** Opening RECORDS SUPPLIED block **

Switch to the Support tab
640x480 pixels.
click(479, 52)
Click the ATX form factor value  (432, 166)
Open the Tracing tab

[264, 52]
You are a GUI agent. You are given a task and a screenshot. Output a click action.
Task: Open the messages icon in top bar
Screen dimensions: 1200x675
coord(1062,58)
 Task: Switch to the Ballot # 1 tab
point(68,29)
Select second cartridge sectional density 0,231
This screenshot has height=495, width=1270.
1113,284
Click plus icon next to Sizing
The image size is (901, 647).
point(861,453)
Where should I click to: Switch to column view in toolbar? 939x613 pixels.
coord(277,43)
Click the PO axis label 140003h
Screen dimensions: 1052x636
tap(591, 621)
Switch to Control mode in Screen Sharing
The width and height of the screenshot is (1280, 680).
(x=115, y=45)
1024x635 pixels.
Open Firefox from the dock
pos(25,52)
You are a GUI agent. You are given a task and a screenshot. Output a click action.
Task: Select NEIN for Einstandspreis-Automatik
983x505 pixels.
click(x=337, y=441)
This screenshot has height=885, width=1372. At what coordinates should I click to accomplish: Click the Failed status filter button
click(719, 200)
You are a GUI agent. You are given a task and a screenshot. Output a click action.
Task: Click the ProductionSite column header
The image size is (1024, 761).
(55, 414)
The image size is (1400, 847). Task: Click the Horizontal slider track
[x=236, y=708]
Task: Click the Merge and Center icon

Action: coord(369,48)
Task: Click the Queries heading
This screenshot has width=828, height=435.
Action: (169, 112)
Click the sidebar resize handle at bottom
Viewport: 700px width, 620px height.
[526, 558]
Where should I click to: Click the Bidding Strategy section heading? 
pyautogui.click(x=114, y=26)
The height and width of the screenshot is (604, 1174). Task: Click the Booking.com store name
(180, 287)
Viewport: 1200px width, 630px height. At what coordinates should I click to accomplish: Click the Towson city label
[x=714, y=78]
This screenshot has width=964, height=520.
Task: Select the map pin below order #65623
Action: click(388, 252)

** Closing RECORDS SUPPLIED block **

◆ TASK GOAL:
Transcribe only the trailing portion of the entries above: the line that contains "This screenshot has width=828, height=435." and each line after it.

◆ ANSWER FOR THE TASK:
This screenshot has width=828, height=435.
Action: (169, 112)
Click the sidebar resize handle at bottom
Viewport: 700px width, 620px height.
[526, 558]
Where should I click to: Click the Bidding Strategy section heading? 
pyautogui.click(x=114, y=26)
The height and width of the screenshot is (604, 1174). Task: Click the Booking.com store name
(180, 287)
Viewport: 1200px width, 630px height. At what coordinates should I click to accomplish: Click the Towson city label
[x=714, y=78]
This screenshot has width=964, height=520.
Task: Select the map pin below order #65623
Action: click(388, 252)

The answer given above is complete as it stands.